Lupus mouse models have proven an invaluable resource to study lupus over the last 40 years. Findings in these models have provided novel insight into the pathogenesis of lupus at the cellular and molecular level. They are valuable as preclinical models in discerning the possible therapeutic value of a pharmacological intervention. Newer technologies, specifically CRISPr/Cas9 and humanised mice, will provide even more valuable as tools for dissecting lupus pathogenesis.
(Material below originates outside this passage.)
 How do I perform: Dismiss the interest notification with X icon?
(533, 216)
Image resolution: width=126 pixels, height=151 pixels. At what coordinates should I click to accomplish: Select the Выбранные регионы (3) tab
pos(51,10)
Although mouse and human immune systems are different and efficacy of a treatment in mice is not always translatable to human lupus, studies of lupus in mice remain, and will continue to be, extremely valuable for understanding lupus pathogenesis and treatment (table 1).

Table 1

Summary of spontaneous and induced mouse models of lupus

Strain	Glomerulonephritis	Arthritis	Cerebritis	Skin	Anti-dsDNA	Anti-ENA	M/F prevalence
MRL/lpr	Active proliferative 3–4 months	Microscopic synovitis	Cognitive dysfunction	Rash on face and back	+++	++	F=M
MRL/+	Very late in life	Mild microscopic synovitis	Late cognitive dysfunction	Mild	++	+	F>M
NZN/NZW	Active proliferative 4–5 months	Absent	Absent	Absent	+++	–	F>>M
NZM2410	Active proliferative 3–4 months	Absent	Absent	Absent	+++	–	F=M
NZM2383	Active proliferative followed by chronic scarring	Absent	Absent	Absent	+++	–	F>>>M
BXSB	Proliferative at 4–5 months	Absent	Absent	Absent	+++	–	M>>>>F
SNF1	Mild proliferative at 6 months	Absent	Absent	Absent	+++	–	F>>M
Pristane induced	Active proliferative at 8–10 months	Absent	Absent	Absent	+++	++	?
Resiquimod induced	Proliferative at 4 weeks of exposure	Absent	Absent	Absent	+	–	?
Anti-GBM induced	Active proliferative at 2–3 weeks post injection	Absent	Absent	Absent	–	–	F=M
Graft versus host disease	Acute and chronic depending on model	Absent	Absent	Present	+	–	F=M

F, female; GBM, glomerular basement membrane; lpr, lymphoproliferation; M, male; MRL, Murphy Roths Large; NZ, New Zealand.